シギルは少しだけあたりを見回し、借りるぞ、と言いながら力尽きた戦士が持っていた弓矢を手に取った。簡単に点検し、無造作に矢を放つ。その矢は正確にシルバーウルフの眉間を貫いた。
「凄い……。」
エリオが感心する。何しろ、その距離は軽く70メルを超えていたのだ。
使え。と、その弓矢をヴァンに渡すシギル。
「敵が地上だけとは限らん。状況によって撃ち落とせ。」
状況によって。つまり撃ち落としてはいけない場合もある。具体的には、撃墜することで墜落した敵に誰かが、または何かが巻き込まれるような場合。または単純に攻撃を外すことで、その矢が地上に落ちてくる場合。これは状況的には敵に攻撃されることと変わりがない。
「難しいことを言いますね。」
「お前ならできるだろう?」
シギルの言には確信的なものがある。彼はヴァンが弓矢を使っているところなど見たことが無いはずだ。エリオですら、過去数回程度、それも訓練で的を相手にするのを見たことがあるだけだ。
「よし、付いてこい。」
こっちだ。と、シギルは右手の道を選び、また走り出す。あまりに迷いのない行動に、ヴァンは多少の違和感を覚えた。
「この辺りか。」
『女神広場』。そこはヴァンス外郭部の南寄り、港へと通じる大通りにある広場だ。外郭中心あたりから、直線距離にすれば近いのだが、街の構造上ぐるりと回ってくる必要があった。

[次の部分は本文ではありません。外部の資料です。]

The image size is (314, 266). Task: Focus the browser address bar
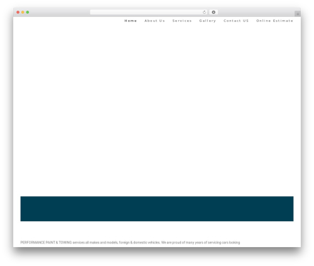[x=146, y=12]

広場の中心には女神フィリスの石像が建っている。その周りを噴水が取り囲み、普段は市民の憩いの場として、恋人たちの待ち合わせ場所としてよく使われている。
「いたな。」
黒いローブを纏った人影。こちらに背を向け、女神像を見上げているようにも見える。思わず身構える。ただならない雰囲気だ。
ゆっくりとその人影が振り返った。フードを被っており、その顔は良く見えない。
「ふん、相変わらず趣味の悪い奴らだ。」
シギルがポツリと呟く。前に会ったことがあるのだろうか、と言う疑問は、黒ローブが完全にこちらを振り返った瞬間霧散した。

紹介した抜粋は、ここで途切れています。